▶ **TEXT SEGMENT**:

---

It looks like I'm just from what I'm seeing that $1,254 is cars plus related AR instead of the damage AR.

Speaker C

But yes, correct.

Speaker B

I'm not sure why that'd be going positive.

Speaker A

So yeah, JD, if you guys want to just get back to us on that one. Okay. I think maybe that's our question.

Speaker B

Yeah, we'll take a look at that, Lottie, and see what's going on.

Speaker A

Okay, we'll do. Okay, next question is, so the other thing is when we look at the AR aging, we will typically look to see if there's any net customer credit balances. So sometimes it could be, you know, a couple absolute dollars or debit balances, and then you have a big negative. Um, ultimately we saw about 90-something, like 90, roughly $90,000 of net customer credits.

Speaker B

Yeah.

Speaker A

Um, are those legit? So like stuff that's owed back to customers? I think like, you know, FedEx is one of them, Daydream Pictures. So there's a few of them look like production, and then A couple of them are called FedEx.

---

▶ **RECORDS FOR THE EXERCISE**:
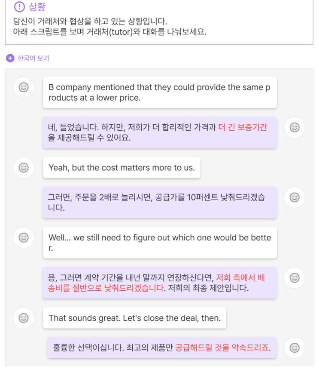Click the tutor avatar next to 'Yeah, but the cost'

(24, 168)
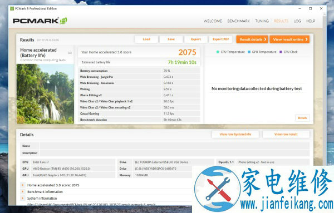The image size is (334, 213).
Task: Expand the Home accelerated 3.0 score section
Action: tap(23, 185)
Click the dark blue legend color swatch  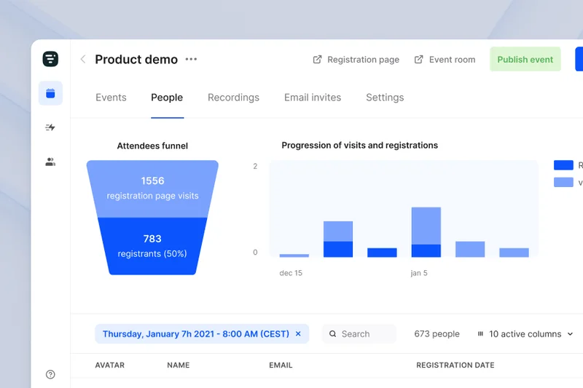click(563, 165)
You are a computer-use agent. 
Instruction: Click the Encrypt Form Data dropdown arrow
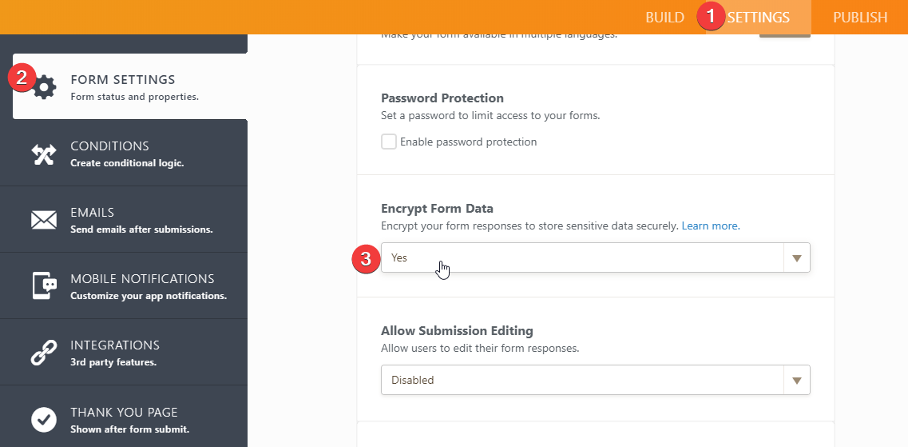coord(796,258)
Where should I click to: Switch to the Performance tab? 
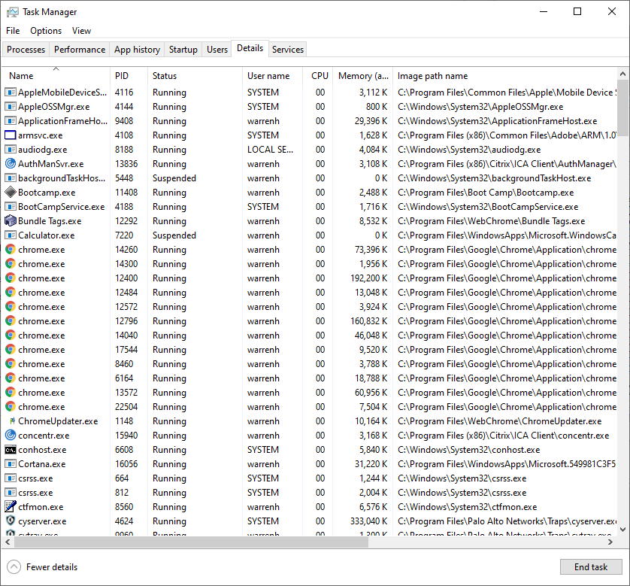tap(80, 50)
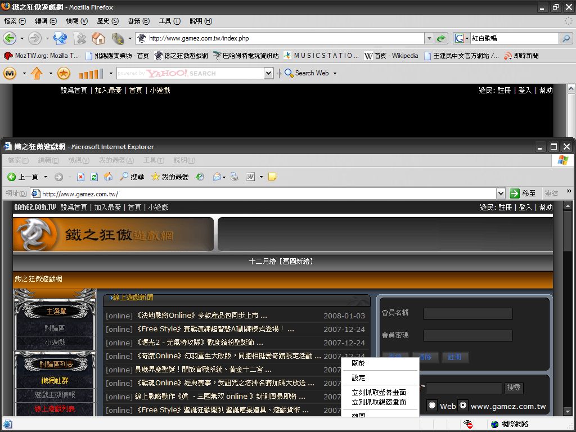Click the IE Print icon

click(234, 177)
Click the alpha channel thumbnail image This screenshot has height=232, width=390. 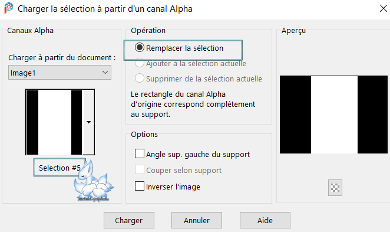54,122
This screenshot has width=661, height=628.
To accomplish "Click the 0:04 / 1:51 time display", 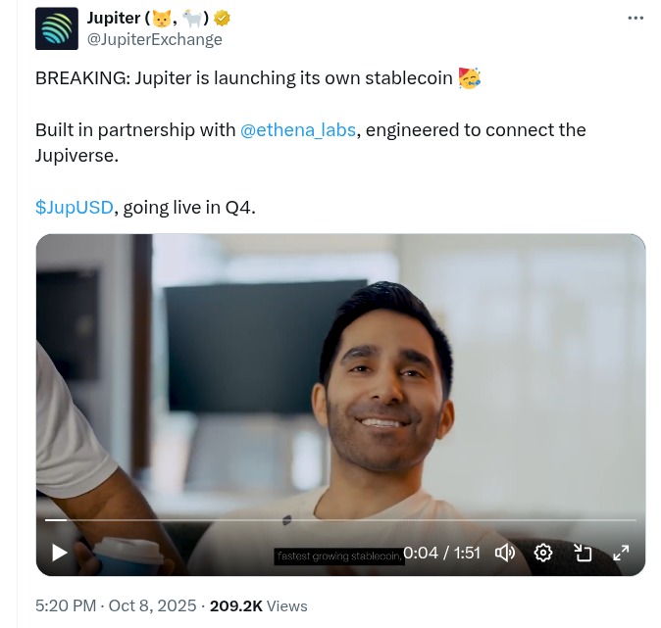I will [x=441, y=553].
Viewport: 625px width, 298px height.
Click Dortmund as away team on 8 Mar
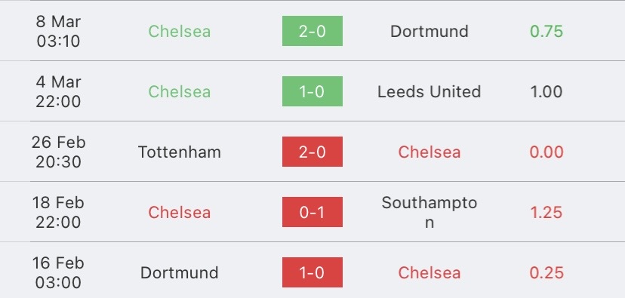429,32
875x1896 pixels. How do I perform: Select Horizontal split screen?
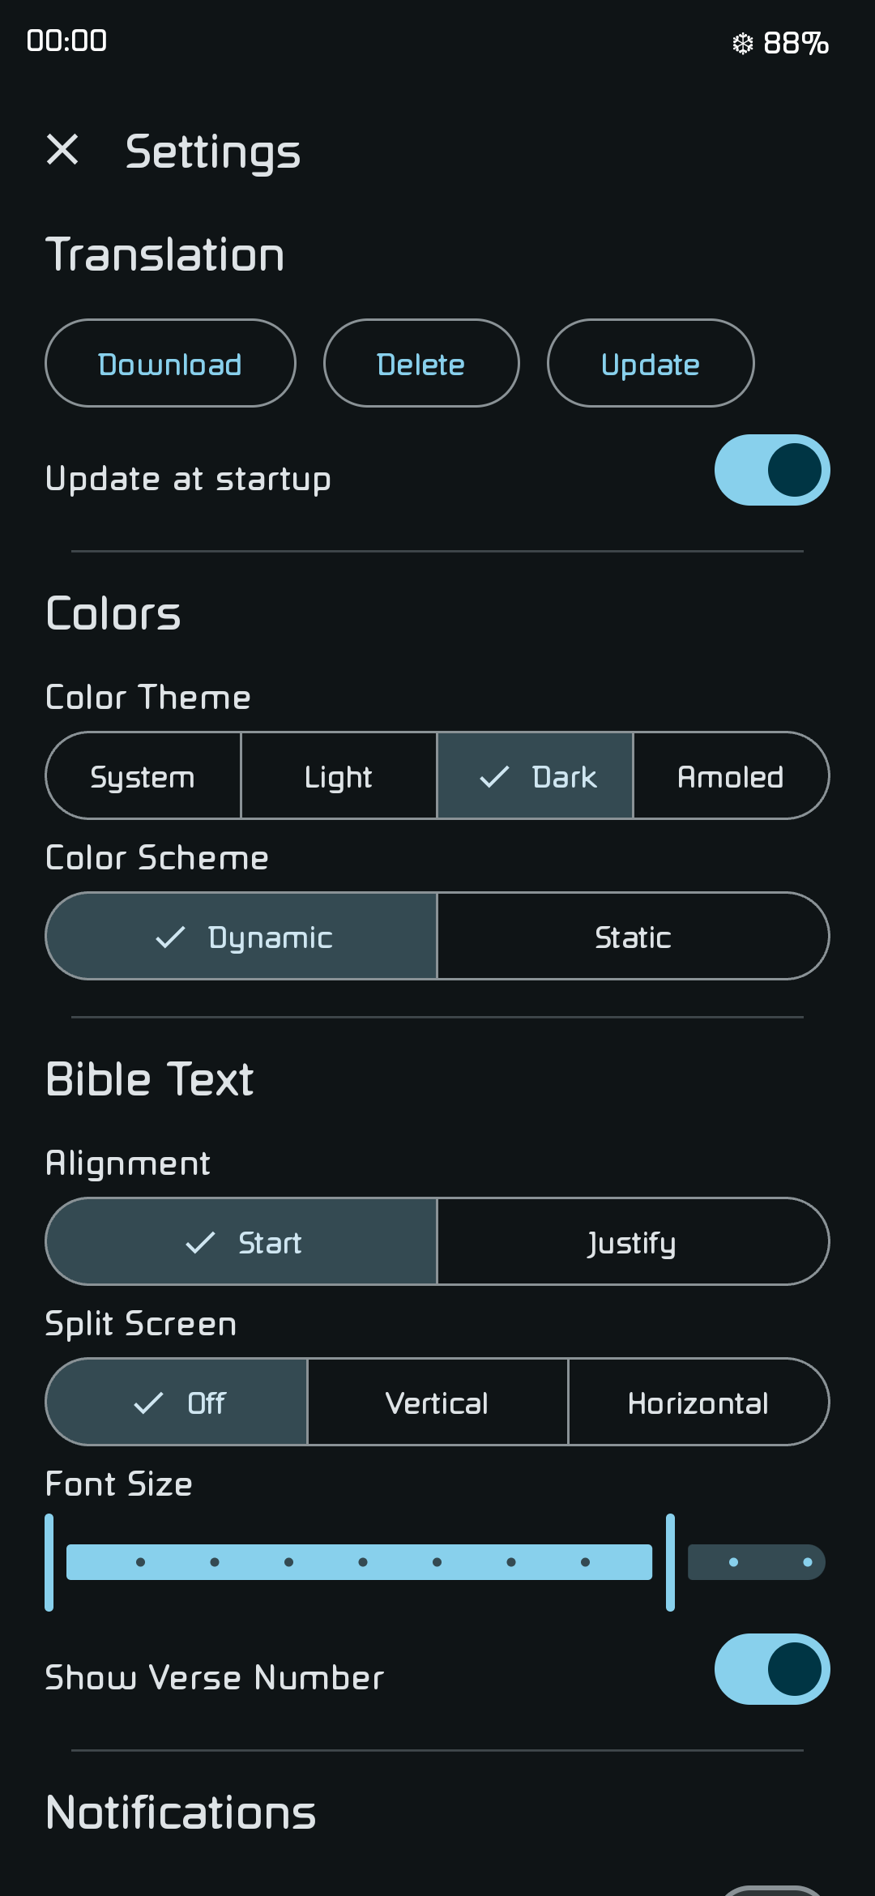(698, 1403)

---

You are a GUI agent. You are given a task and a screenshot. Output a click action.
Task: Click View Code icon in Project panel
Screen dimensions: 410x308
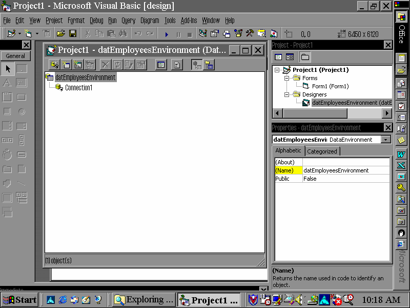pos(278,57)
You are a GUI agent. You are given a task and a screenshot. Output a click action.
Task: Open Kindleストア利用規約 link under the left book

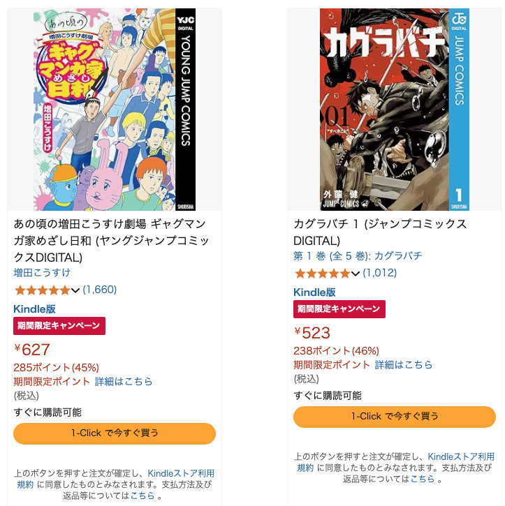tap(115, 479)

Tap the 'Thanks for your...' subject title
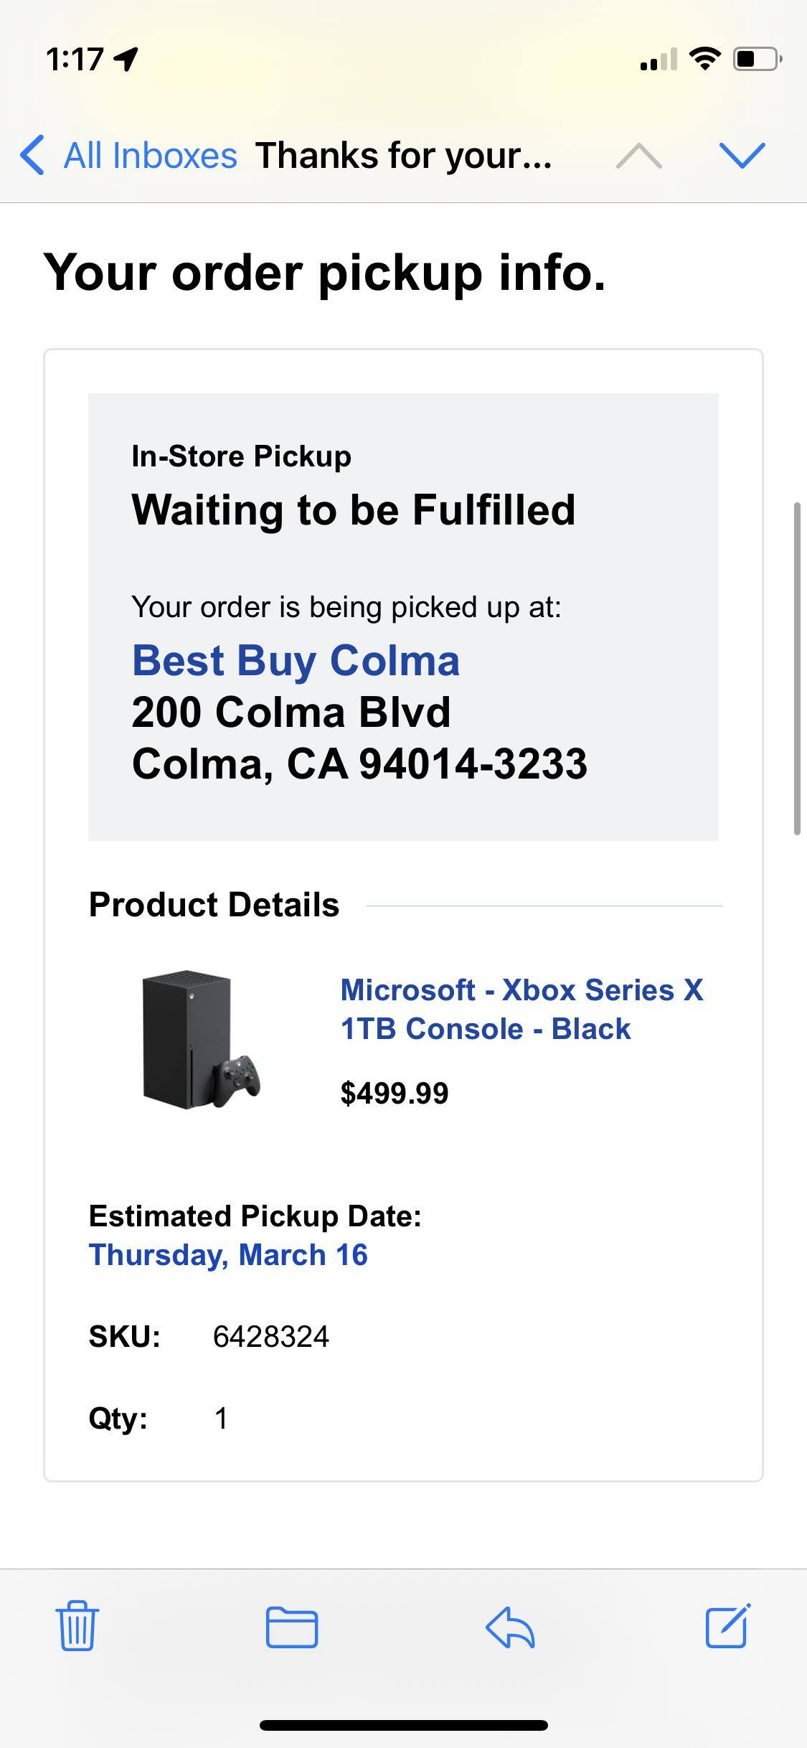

---

▶ **REQUIREMENT 1**: In the meeting transcript, roughly how much in net customer credits did Speaker A say they saw in the AR aging?
▶ **REQUIREMENT 2**: Please repeat the records word for word, covering the stretch from the line that contains "Viewport: 625px width, 298px height." through the line that contains "(698, 1403)", and leave the pictures out.

▶ **COMPLETE RESPONSE 1**: Roughly $90,000.

▶ **COMPLETE RESPONSE 2**:
Viewport: 625px width, 298px height.
Click Dortmund as away team on 8 Mar
429,32
875x1896 pixels. How do I perform: Select Horizontal split screen?
(698, 1403)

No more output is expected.